Separately, the plan now, as it was last year, also appears to be to retain the more modern Block 40 RQ-4s, at least for the immediate future.
How any of this might also reflect plans to scale back the Air Force's U-2S Dragon Lady manned spy planes, another platform the service has proposed retiring on multiple occasions in recent years, is unclear. Discussions about the futures of the RQ-4 and US-2S within the Air Force have often been directly linked to each other. The Fiscal Year 2021 NDAA's Global Hawk divestment waiver requirements also apply equally to any future decisions regarding the U-2S fleet.
None of this is necessarily surprising. The reality that the vast majority of the Air Force's existing aerial ISR fleets would fare poorly in any kind of future contested environment against a near-peer adversary, such as Russia or China, if they were even committed to flying there in the first place due to the risks, is no secret.
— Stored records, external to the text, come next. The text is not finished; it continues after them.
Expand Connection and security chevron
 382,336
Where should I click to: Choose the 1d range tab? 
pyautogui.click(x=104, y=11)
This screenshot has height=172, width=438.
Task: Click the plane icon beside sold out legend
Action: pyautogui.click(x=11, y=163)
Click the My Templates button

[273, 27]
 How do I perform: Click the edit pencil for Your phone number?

The service has admitted as much itself publicly on more than one occasion and first declared its intention to pursue a new "system of systems" approach to meet various future ISR requirements, as well other operational support needs, years ago now.
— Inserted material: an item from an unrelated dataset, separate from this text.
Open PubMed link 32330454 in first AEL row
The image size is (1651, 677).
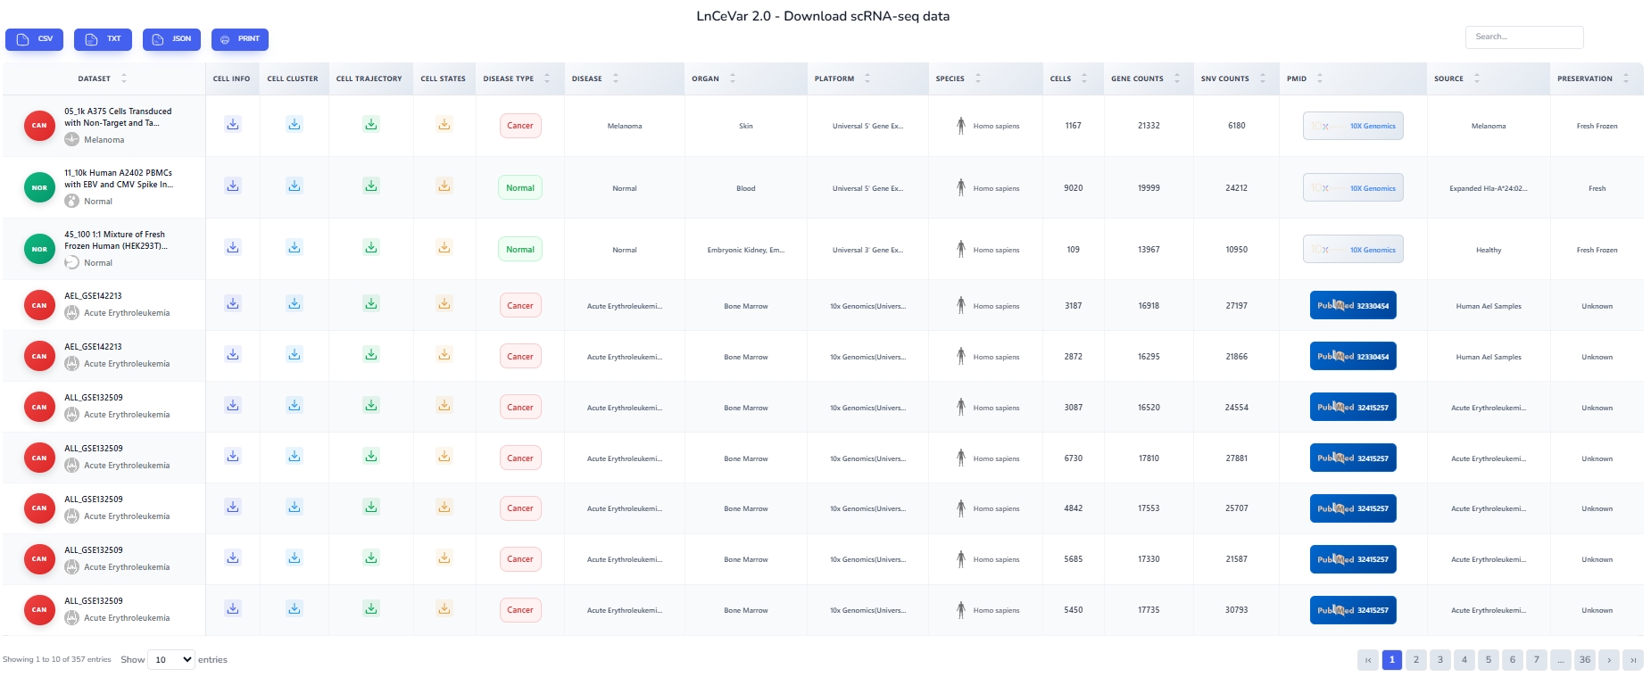[x=1353, y=306]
At the same time, the Air Force's comments here about "penetrating ISR capability" and "5th- and 6th-generation capabilities" strongly point to work on the RQ-180, the report on which first appeared in Aviation Week the better part of a decade ago. In October 2019, another report from Aviation Week detailed evidence that this drone was close to entering operation service at that time, if it hadn't already. In November 2020, a picture of what may have been one of these unmanned aircraft, or a related test article, flying over the Mojave Desert appeared online.
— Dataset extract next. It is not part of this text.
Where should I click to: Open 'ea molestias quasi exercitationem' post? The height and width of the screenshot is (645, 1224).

Just last month, The War Zone published an in-depth feature covering a large body of evidence that all points to the RQ-180 being at the very center of a coming revolution in how the Air Force conducts penetrating aerial operations, as a whole, not just with regards to ISR. By every indication, this drone, or a derivative thereof, looks set to be a critical node in passing information to and from current and future stealthy aircraft, including the Air Force's F-22 and F-35 stealth fighters, the existing B-2 Spirit and future B-21 Raider stealth bombers, and whatever platforms might be under development now as part of the service's Next Generation Air Dominance (NGAD) program. The Air Force's RQ-170 stealth drones, which are understood to be more tactically oriented compared to the strategic-focused RQ-180, will also continue to be part of this overall ecosystem.
The RQ-180 would also link those platforms to other stealthy and non-stealth aircraft inside and outside of the Air Force, as well as nodes at sea and on the ground, including the service's own expanding network of Common Mission Control Centers (CMCC). You can read more about the entire distributed networking framework that is already emerging publicly within the Air Force, as well as elsewhere across the U.S. military, and that the RQ-180 would be an important force-multiplier for, here.
Of course, as the Air Force has stated itself, its future ISR capabilities will involve a mix of platforms and capabilities, not just the RQ-180. Still, it's hard to see how the service could retire a significant portion of its RQ-4 fleet in the next year or two in favor of a new "penetrating" platform, and convince Congress there is no risk of capacity or capability gaps, without something already at least close to being operational.
It will be very interesting to see what might emerge now about advanced ISR capabilities the Air Force is developing, or may already be employed in the classified realm, if legislators sign off on the service's plan to be getting rid of the Block 30 Global Hawks.